(REQUIRED WORK) Reproduce the entire listing below without changing a single character.

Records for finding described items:
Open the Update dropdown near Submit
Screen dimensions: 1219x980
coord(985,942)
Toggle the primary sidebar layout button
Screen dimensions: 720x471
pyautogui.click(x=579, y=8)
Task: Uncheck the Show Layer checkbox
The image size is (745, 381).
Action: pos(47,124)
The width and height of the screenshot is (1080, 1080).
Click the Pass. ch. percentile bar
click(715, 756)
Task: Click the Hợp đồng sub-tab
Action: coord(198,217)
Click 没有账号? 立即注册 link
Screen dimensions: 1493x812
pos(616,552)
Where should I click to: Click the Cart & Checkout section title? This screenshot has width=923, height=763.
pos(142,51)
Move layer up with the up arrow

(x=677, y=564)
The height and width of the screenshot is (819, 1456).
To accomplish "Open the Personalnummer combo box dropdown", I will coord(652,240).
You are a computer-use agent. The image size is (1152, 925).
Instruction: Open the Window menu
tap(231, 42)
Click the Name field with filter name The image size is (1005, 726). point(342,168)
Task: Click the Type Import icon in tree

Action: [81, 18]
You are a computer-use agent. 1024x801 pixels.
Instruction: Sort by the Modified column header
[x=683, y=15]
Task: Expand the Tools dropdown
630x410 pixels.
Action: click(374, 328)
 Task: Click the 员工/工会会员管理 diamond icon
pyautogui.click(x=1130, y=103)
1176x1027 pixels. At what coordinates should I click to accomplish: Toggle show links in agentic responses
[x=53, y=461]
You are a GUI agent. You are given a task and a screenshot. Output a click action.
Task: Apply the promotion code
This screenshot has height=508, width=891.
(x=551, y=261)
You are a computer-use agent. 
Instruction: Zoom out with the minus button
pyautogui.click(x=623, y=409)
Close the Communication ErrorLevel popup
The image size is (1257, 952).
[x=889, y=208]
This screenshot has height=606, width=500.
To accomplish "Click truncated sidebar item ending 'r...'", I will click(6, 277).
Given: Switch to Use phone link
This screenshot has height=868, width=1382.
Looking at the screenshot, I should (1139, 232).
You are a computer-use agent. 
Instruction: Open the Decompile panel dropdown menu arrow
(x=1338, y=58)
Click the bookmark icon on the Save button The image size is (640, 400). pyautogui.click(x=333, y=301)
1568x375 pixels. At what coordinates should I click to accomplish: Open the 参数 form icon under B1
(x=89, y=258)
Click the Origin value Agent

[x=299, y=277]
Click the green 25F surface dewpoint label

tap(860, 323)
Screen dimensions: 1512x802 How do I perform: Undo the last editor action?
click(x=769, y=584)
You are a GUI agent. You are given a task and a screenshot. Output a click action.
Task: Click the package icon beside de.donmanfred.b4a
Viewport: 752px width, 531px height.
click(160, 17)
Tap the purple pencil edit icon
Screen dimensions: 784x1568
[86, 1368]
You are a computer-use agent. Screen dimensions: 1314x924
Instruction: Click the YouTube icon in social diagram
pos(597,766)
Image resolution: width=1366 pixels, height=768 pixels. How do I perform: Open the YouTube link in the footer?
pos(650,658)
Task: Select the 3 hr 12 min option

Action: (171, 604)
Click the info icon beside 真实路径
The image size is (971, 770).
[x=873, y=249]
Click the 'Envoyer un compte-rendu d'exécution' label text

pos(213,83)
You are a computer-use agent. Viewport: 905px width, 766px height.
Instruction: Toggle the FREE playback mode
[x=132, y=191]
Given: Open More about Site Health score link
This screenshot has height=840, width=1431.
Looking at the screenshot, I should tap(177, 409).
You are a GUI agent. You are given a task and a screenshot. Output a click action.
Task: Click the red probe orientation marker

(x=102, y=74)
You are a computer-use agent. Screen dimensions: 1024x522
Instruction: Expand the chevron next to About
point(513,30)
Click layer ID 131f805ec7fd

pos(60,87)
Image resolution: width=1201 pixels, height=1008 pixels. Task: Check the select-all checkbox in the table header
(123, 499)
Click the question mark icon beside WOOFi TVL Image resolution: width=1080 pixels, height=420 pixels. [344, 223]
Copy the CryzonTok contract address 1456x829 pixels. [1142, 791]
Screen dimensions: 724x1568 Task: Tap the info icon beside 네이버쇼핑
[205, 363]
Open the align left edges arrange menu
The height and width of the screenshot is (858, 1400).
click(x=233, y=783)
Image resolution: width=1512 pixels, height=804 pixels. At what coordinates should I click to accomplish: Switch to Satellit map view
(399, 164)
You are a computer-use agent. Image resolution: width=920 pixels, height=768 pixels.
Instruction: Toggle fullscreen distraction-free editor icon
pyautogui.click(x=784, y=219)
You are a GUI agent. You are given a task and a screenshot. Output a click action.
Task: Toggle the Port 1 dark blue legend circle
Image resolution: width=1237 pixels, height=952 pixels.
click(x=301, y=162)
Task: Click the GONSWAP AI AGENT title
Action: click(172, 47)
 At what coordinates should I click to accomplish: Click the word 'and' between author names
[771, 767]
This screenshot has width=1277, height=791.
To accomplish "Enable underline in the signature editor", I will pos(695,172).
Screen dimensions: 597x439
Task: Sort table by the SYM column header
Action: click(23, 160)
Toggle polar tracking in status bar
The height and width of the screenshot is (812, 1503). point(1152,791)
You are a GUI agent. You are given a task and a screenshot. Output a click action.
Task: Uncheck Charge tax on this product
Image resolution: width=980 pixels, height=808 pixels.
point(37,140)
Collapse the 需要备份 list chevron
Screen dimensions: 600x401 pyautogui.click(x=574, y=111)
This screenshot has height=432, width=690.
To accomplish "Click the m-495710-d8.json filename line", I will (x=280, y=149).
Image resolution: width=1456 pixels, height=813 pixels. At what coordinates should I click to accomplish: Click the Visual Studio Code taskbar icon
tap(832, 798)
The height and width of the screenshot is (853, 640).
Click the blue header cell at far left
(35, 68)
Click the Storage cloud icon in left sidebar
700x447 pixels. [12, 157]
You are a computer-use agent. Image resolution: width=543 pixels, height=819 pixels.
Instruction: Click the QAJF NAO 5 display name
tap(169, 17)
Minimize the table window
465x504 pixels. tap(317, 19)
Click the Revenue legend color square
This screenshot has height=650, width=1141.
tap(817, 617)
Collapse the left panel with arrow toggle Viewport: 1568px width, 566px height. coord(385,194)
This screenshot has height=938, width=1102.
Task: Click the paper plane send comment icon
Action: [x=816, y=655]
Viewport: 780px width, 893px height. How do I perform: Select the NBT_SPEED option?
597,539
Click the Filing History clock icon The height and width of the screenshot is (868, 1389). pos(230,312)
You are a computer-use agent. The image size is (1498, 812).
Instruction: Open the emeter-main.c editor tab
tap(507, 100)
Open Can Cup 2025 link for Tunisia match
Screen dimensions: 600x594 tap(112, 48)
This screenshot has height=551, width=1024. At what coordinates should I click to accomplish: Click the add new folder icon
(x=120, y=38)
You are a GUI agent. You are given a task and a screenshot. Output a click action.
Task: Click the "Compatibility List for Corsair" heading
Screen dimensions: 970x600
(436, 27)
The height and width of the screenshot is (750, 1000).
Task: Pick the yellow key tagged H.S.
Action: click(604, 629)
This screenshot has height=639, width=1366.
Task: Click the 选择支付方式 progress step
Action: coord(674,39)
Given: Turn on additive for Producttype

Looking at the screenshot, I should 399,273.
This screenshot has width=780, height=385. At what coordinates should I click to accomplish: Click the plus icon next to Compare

(RESULT)
Open the Update dropdown near Submit
Screen dimensions: 1219x980
coord(985,942)
Toggle the primary sidebar layout button
Screen dimensions: 720x471
pyautogui.click(x=579, y=8)
Task: Uncheck the Show Layer checkbox
The image size is (745, 381).
Action: pos(47,124)
The width and height of the screenshot is (1080, 1080).
Click the Pass. ch. percentile bar
click(715, 756)
Task: Click the Hợp đồng sub-tab
Action: coord(198,217)
Click 没有账号? 立即注册 link
Screen dimensions: 1493x812
pos(616,552)
Where should I click to: Click the Cart & Checkout section title? This screenshot has width=923, height=763.
pos(142,51)
Move layer up with the up arrow

(x=677, y=564)
The height and width of the screenshot is (819, 1456).
To accomplish "Open the Personalnummer combo box dropdown", I will coord(652,240).
You are a computer-use agent. The image size is (1152, 925).
Instruction: Open the Window menu
tap(231, 42)
Click the Name field with filter name The image size is (1005, 726). point(342,168)
Task: Click the Type Import icon in tree

Action: [81, 18]
You are a computer-use agent. 1024x801 pixels.
Instruction: Sort by the Modified column header
[x=683, y=15]
Task: Expand the Tools dropdown
630x410 pixels.
Action: click(374, 328)
 Task: Click the 员工/工会会员管理 diamond icon
pyautogui.click(x=1130, y=103)
1176x1027 pixels. At what coordinates should I click to accomplish: Toggle show links in agentic responses
[x=53, y=461]
You are a GUI agent. You are given a task and a screenshot. Output a click action.
Task: Apply the promotion code
This screenshot has height=508, width=891.
(x=551, y=261)
You are a computer-use agent. 
Instruction: Zoom out with the minus button
pyautogui.click(x=623, y=409)
Close the Communication ErrorLevel popup
The image size is (1257, 952).
[x=889, y=208]
This screenshot has height=606, width=500.
To accomplish "Click truncated sidebar item ending 'r...'", I will click(6, 277).
Given: Switch to Use phone link
This screenshot has height=868, width=1382.
Looking at the screenshot, I should (1139, 232).
You are a computer-use agent. 
Instruction: Open the Decompile panel dropdown menu arrow
(x=1338, y=58)
Click the bookmark icon on the Save button The image size is (640, 400). pyautogui.click(x=333, y=301)
1568x375 pixels. At what coordinates should I click to accomplish: Open the 参数 form icon under B1
(x=89, y=258)
Click the Origin value Agent

[x=299, y=277]
Click the green 25F surface dewpoint label

tap(860, 323)
Screen dimensions: 1512x802 How do I perform: Undo the last editor action?
click(x=769, y=584)
You are a GUI agent. You are given a task and a screenshot. Output a click action.
Task: Click the package icon beside de.donmanfred.b4a
Viewport: 752px width, 531px height.
click(160, 17)
Tap the purple pencil edit icon
Screen dimensions: 784x1568
[86, 1368]
You are a computer-use agent. Screen dimensions: 1314x924
Instruction: Click the YouTube icon in social diagram
pos(597,766)
Image resolution: width=1366 pixels, height=768 pixels. How do I perform: Open the YouTube link in the footer?
pos(650,658)
Task: Select the 3 hr 12 min option

Action: (171, 604)
Click the info icon beside 真实路径
The image size is (971, 770).
[x=873, y=249]
Click the 'Envoyer un compte-rendu d'exécution' label text

pos(213,83)
You are a computer-use agent. Viewport: 905px width, 766px height.
Instruction: Toggle the FREE playback mode
[x=132, y=191]
Given: Open More about Site Health score link
This screenshot has height=840, width=1431.
Looking at the screenshot, I should tap(177, 409).
You are a GUI agent. You are given a task and a screenshot. Output a click action.
Task: Click the red probe orientation marker

(x=102, y=74)
You are a computer-use agent. Screen dimensions: 1024x522
Instruction: Expand the chevron next to About
point(513,30)
Click layer ID 131f805ec7fd

pos(60,87)
Image resolution: width=1201 pixels, height=1008 pixels. Task: Check the select-all checkbox in the table header
(123, 499)
Click the question mark icon beside WOOFi TVL Image resolution: width=1080 pixels, height=420 pixels. [344, 223]
Copy the CryzonTok contract address 1456x829 pixels. [1142, 791]
Screen dimensions: 724x1568 Task: Tap the info icon beside 네이버쇼핑
[205, 363]
Open the align left edges arrange menu
The height and width of the screenshot is (858, 1400).
click(x=233, y=783)
Image resolution: width=1512 pixels, height=804 pixels. At what coordinates should I click to accomplish: Switch to Satellit map view
(399, 164)
You are a computer-use agent. Image resolution: width=920 pixels, height=768 pixels.
Instruction: Toggle fullscreen distraction-free editor icon
pyautogui.click(x=784, y=219)
You are a GUI agent. You are given a task and a screenshot. Output a click action.
Task: Toggle the Port 1 dark blue legend circle
Image resolution: width=1237 pixels, height=952 pixels.
click(x=301, y=162)
Task: Click the GONSWAP AI AGENT title
Action: click(172, 47)
 At what coordinates should I click to accomplish: Click the word 'and' between author names
[771, 767]
This screenshot has width=1277, height=791.
To accomplish "Enable underline in the signature editor", I will pos(695,172).
Screen dimensions: 597x439
Task: Sort table by the SYM column header
Action: click(23, 160)
Toggle polar tracking in status bar
The height and width of the screenshot is (812, 1503). point(1152,791)
You are a GUI agent. You are given a task and a screenshot. Output a click action.
Task: Uncheck Charge tax on this product
Image resolution: width=980 pixels, height=808 pixels.
point(37,140)
Collapse the 需要备份 list chevron
Screen dimensions: 600x401 pyautogui.click(x=574, y=111)
This screenshot has height=432, width=690.
To accomplish "Click the m-495710-d8.json filename line", I will (x=280, y=149).
Image resolution: width=1456 pixels, height=813 pixels. At what coordinates should I click to accomplish: Click the Visual Studio Code taskbar icon
tap(832, 798)
The height and width of the screenshot is (853, 640).
Click the blue header cell at far left
(35, 68)
Click the Storage cloud icon in left sidebar
700x447 pixels. [12, 157]
You are a computer-use agent. Image resolution: width=543 pixels, height=819 pixels.
Instruction: Click the QAJF NAO 5 display name
tap(169, 17)
Minimize the table window
465x504 pixels. tap(317, 19)
Click the Revenue legend color square
This screenshot has height=650, width=1141.
tap(817, 617)
Collapse the left panel with arrow toggle Viewport: 1568px width, 566px height. coord(385,194)
This screenshot has height=938, width=1102.
Task: Click the paper plane send comment icon
Action: [x=816, y=655]
Viewport: 780px width, 893px height. How do I perform: Select the NBT_SPEED option?
597,539
Click the Filing History clock icon The height and width of the screenshot is (868, 1389). pos(230,312)
You are a computer-use agent. The image size is (1498, 812).
Instruction: Open the emeter-main.c editor tab
tap(507, 100)
Open Can Cup 2025 link for Tunisia match
Screen dimensions: 600x594 tap(112, 48)
This screenshot has height=551, width=1024. At what coordinates should I click to accomplish: Click the add new folder icon
(x=120, y=38)
You are a GUI agent. You are given a task and a screenshot. Output a click action.
Task: Click the "Compatibility List for Corsair" heading
Screen dimensions: 970x600
(436, 27)
The height and width of the screenshot is (750, 1000).
Task: Pick the yellow key tagged H.S.
Action: click(604, 629)
This screenshot has height=639, width=1366.
Task: Click the 选择支付方式 progress step
Action: coord(674,39)
Given: Turn on additive for Producttype

Looking at the screenshot, I should 399,273.
This screenshot has width=780, height=385. At what coordinates should I click to accomplish: Click the plus icon next to Compare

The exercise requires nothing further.